BEGIN Stored rows

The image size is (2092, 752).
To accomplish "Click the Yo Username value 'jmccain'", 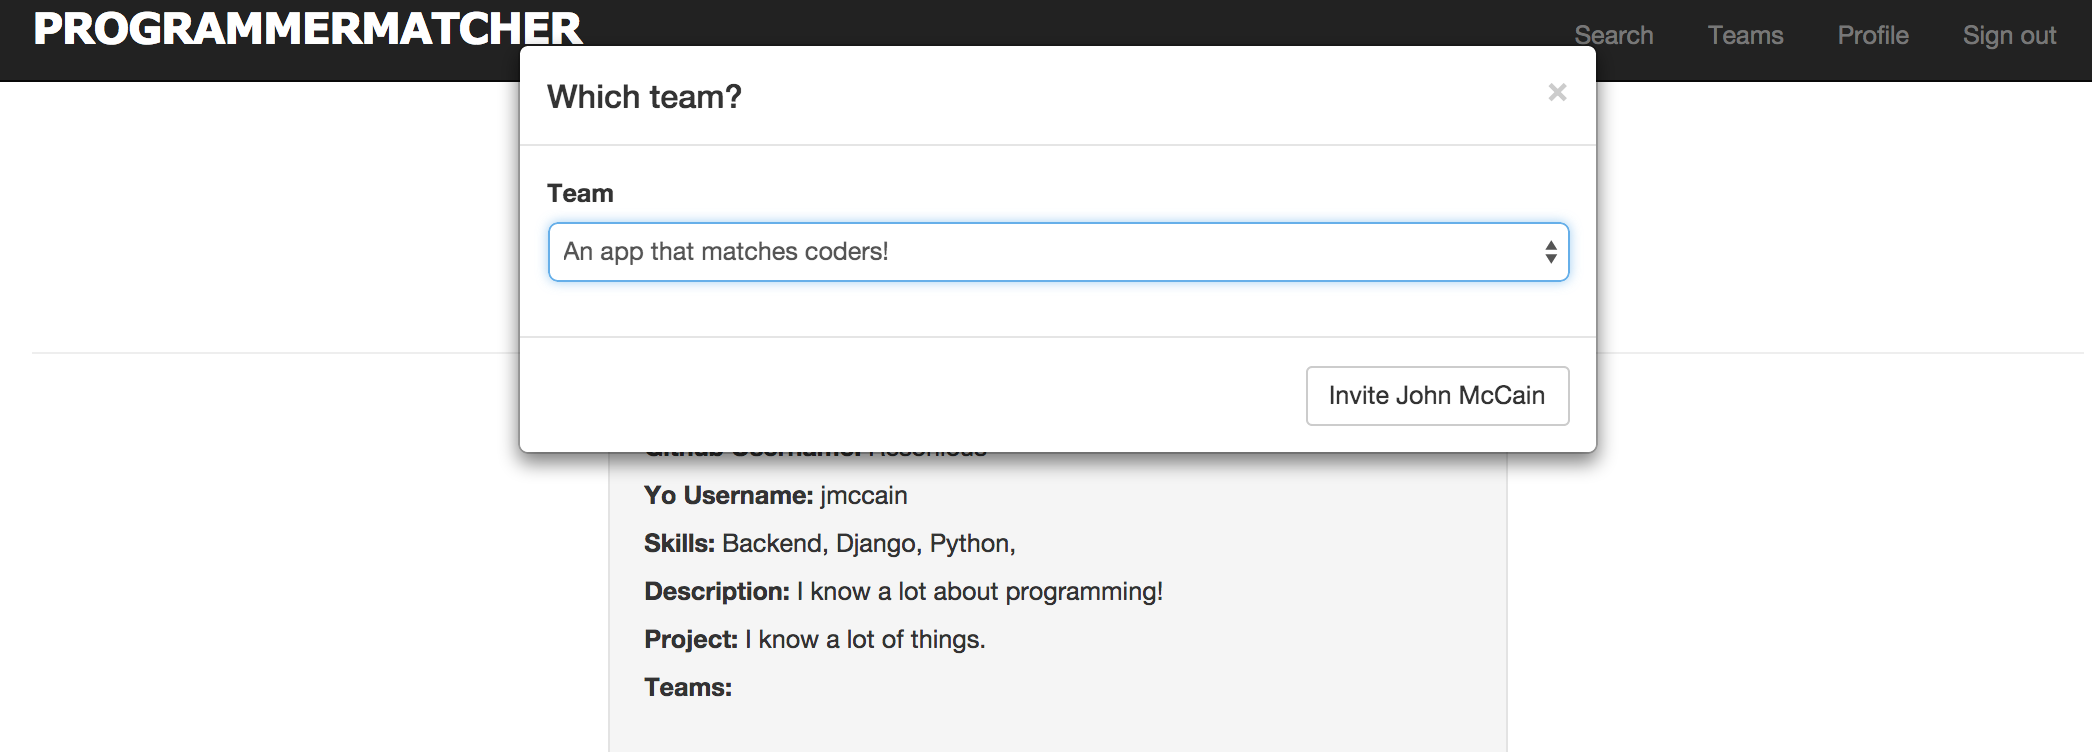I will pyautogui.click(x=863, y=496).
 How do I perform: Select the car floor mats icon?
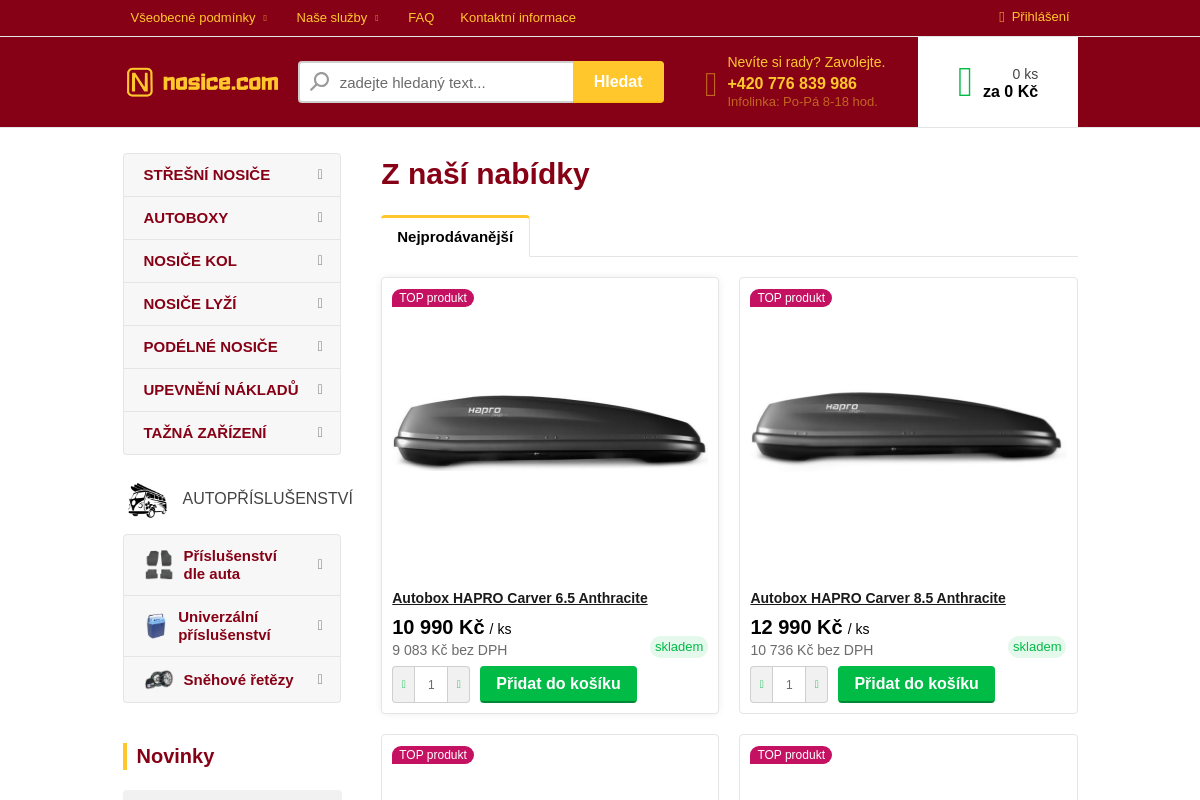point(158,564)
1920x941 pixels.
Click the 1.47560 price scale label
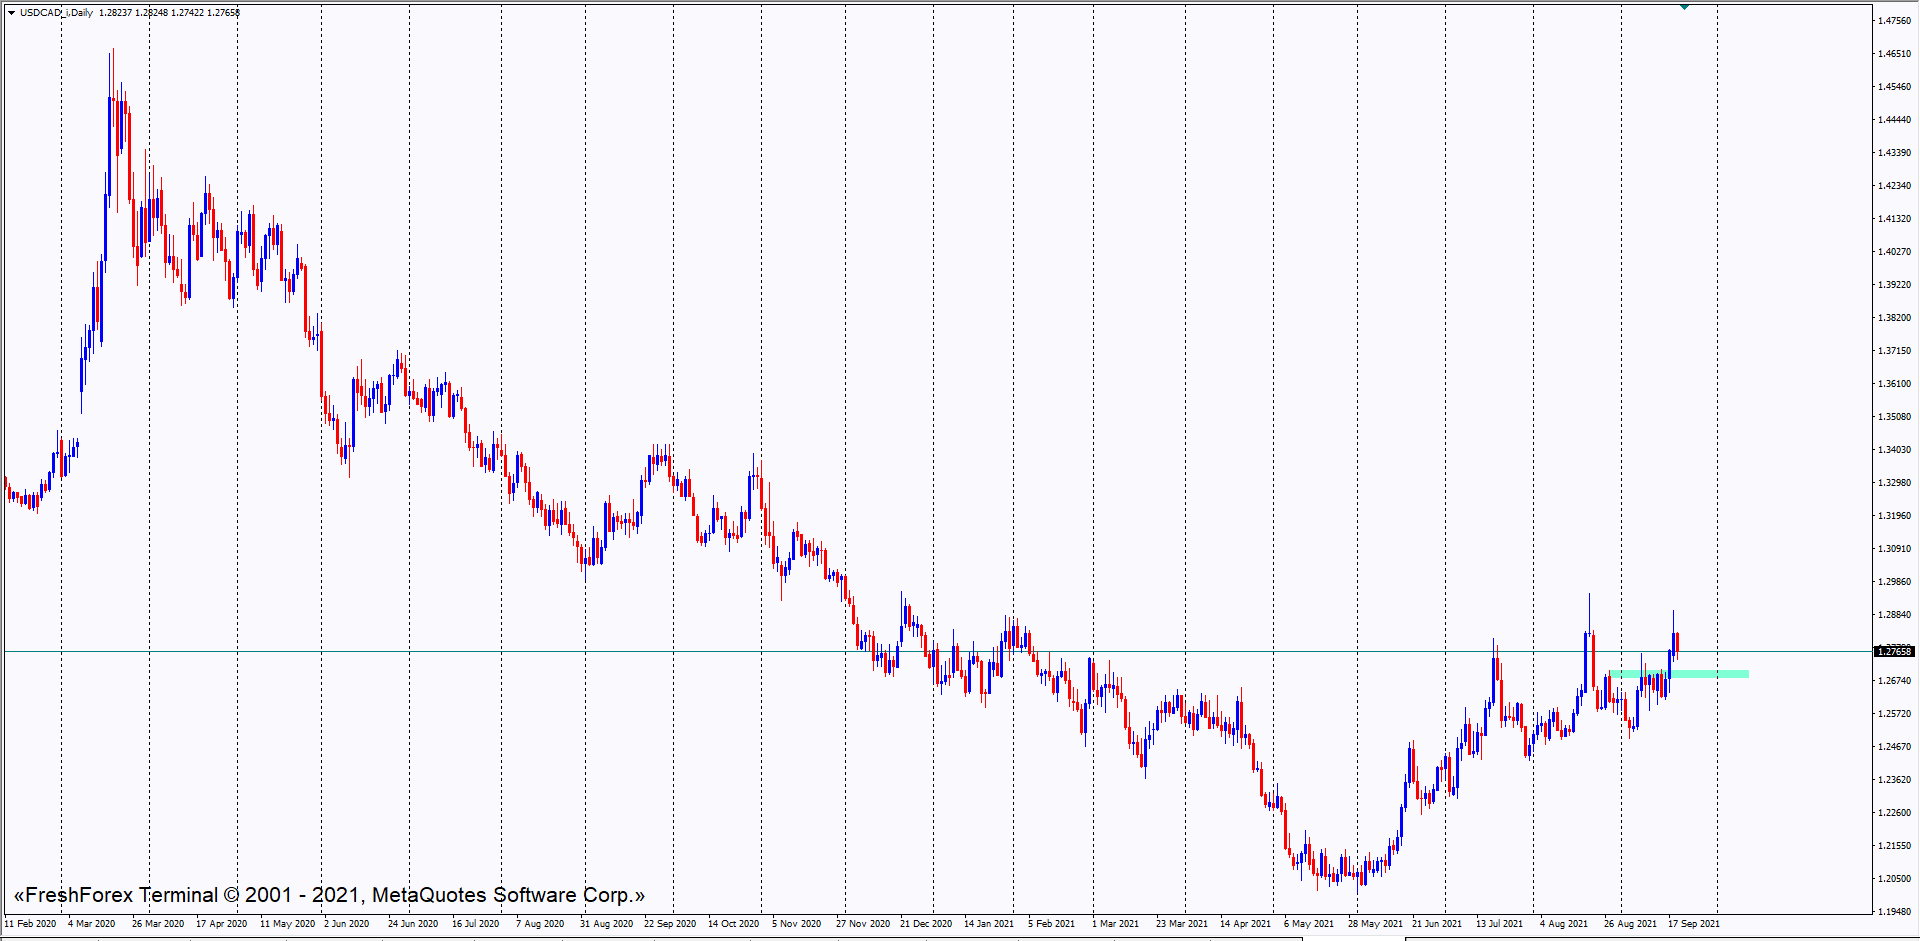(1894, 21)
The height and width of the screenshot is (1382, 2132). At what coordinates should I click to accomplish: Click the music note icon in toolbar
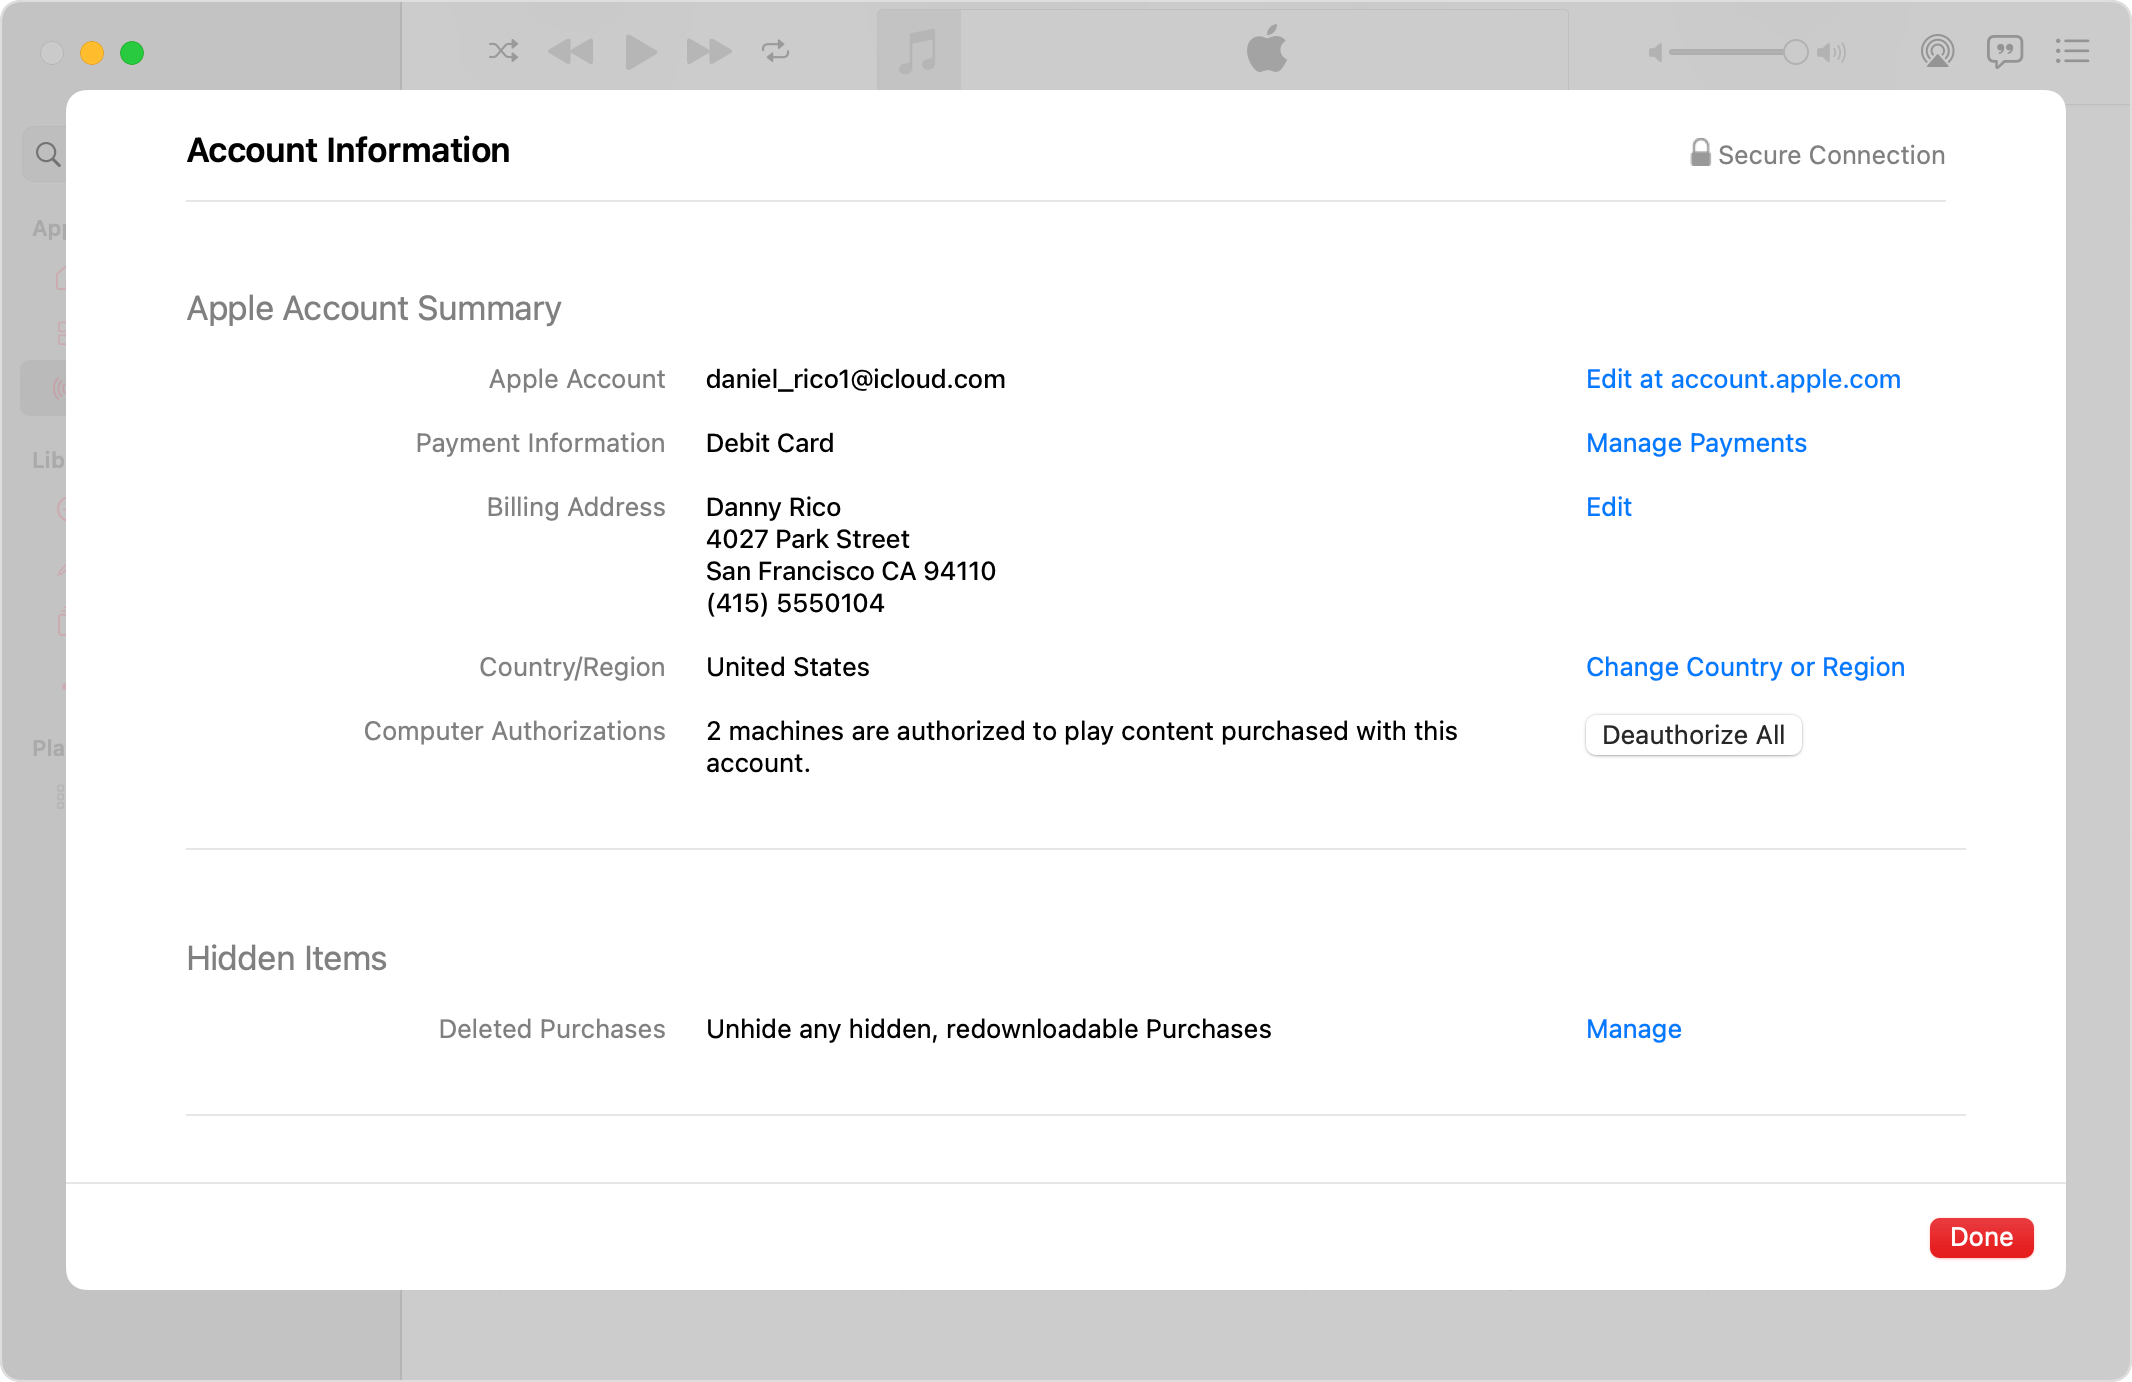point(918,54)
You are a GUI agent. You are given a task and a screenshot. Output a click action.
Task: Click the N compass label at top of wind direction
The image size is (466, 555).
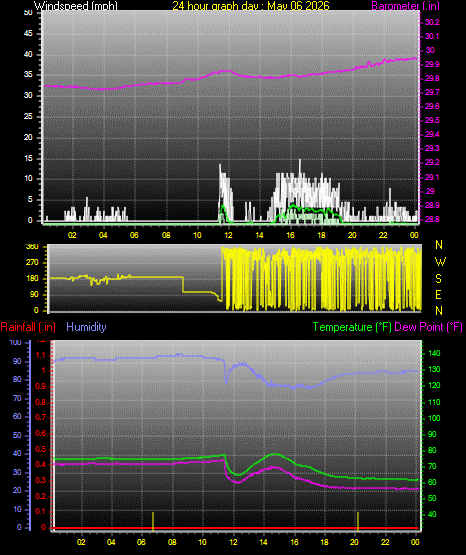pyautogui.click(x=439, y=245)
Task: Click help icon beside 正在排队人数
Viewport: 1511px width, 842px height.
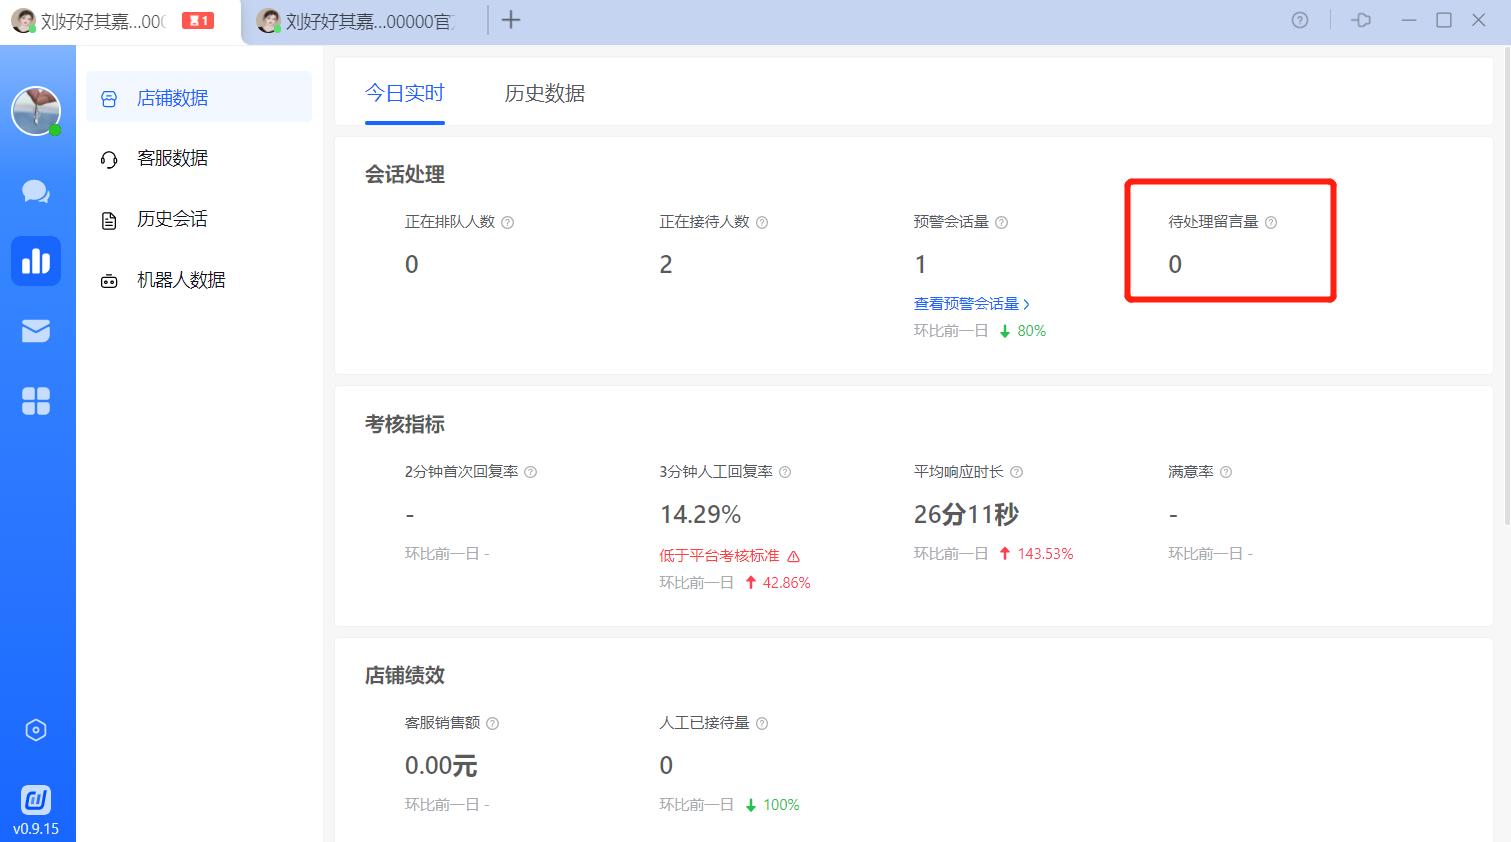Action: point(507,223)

END Stored rows

**Written task**
Reproduce without alteration the lines above, from the line containing "Task: Click help icon beside 正在排队人数" through the last line, and omit the pictures.

**Output for this task**
Task: Click help icon beside 正在排队人数
Viewport: 1511px width, 842px height.
Action: point(507,223)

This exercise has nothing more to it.